Ce récit frappe étonnamment par son actualité thématique. Dans un contexte où les discours sur le corps féminin, la maternité choisie ou refusée, et la réappropriation du désir occupent une place de choix, Gosselin propose une œuvre fort intéressante. L’œuvre de Gosselin, agrémentée par des touches sensibles, dévoile l’écriture picturale de Kahlo. La narration procède par éclats, par voies entremêlées, et évoque ce que le résumé décrit comme « une constellation de voix ». Ce choix littéraire donne au texte une texture polyphonique, parfois déroutante.
Sur le plan académique, l’œuvre peut être lue selon le prisme de l’intertextualité et de l’écriture du corps. Le dialogue fictif avec Kahlo agit comme un dispositif sémiotique permettant à la narratrice de se construire en miroir. Ce procédé rappelle les théories de la subjectivation sur l’altérité : l’identité se forge dans une rencontre transhistorique et artistique. Kahlo devient une instance d’énonciation implicite et une sorte de double imaginaire. La « fragilité du corps » et la « révolte » dans le récit suivent une tradition d’écriture féminine où le corps est à la fois lieu de souffrance et de résistance : « …elle transforme le masculin en féminin, son Minotaure étant moulé dans un corps de femme » (p.32).
Mais la richesse formelle du récit constitue une limite. Le refus de linéarité et la densité symbolique créent une distance avec le lecteur. Le texte exige une lecture active, presque interprétative. Cette exigence est cohérente avec le projet esthétique de Gosselin : reproduire, dans l’écriture, la complexité émotionnelle et visuelle de l’univers de Kahlo.

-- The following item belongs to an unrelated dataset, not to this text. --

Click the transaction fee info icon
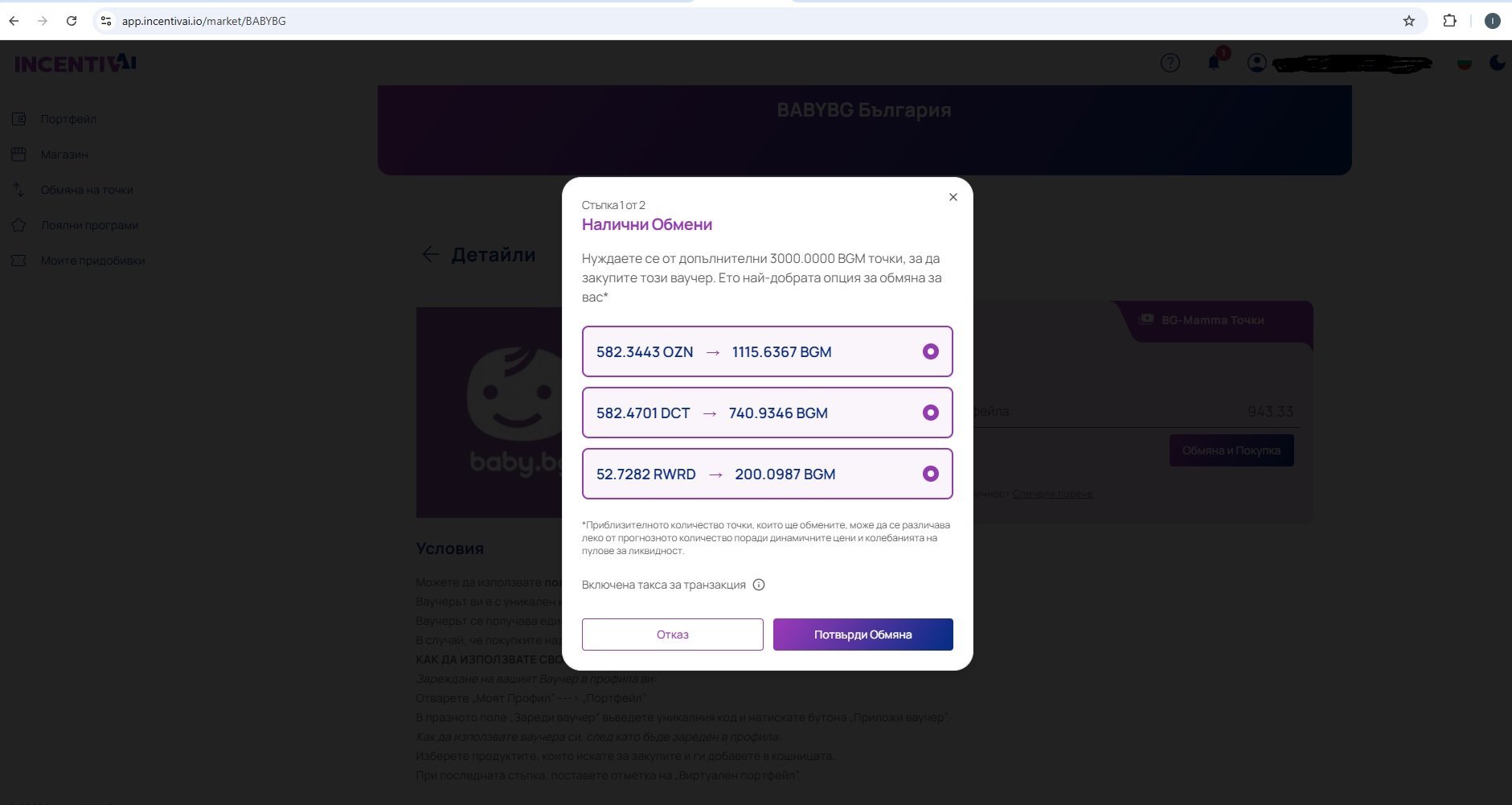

Aussi étrange que toi, Frida diffère par sa capacité à transformer l’intime en expérience collective : « Elles lui ont confié les traumatismes et leurs extases, ont partagé avec elle leurs expériences maternelles, menstruelles et sexuelles » (p.86). À travers cette conversation imaginaire, deux femmes entrent en dialogue avec toute une pluralité de voix féminines. Celles-ci « se réinventent d’autres manières d’aimer, de désirer, d’exister ». Ce récit atteint le seuil d’une dimension universelle en partant du singulier. Il convoque chaque lecteur à repenser les normes du corps et de l’identité. Et propose une écriture sensible, exigeante et vigoureusement créatrice.
Christine Gosselin livre un texte à la fois audacieux et introspectif, où la littérature se conjugue dans un espace de résonance entre expression artistique, projet mémoriel et subjectivité. Une œuvre qui raconte la visée artistique de Frida, interroge et parfois bouscule notre manière de voir, de sentir et d’être.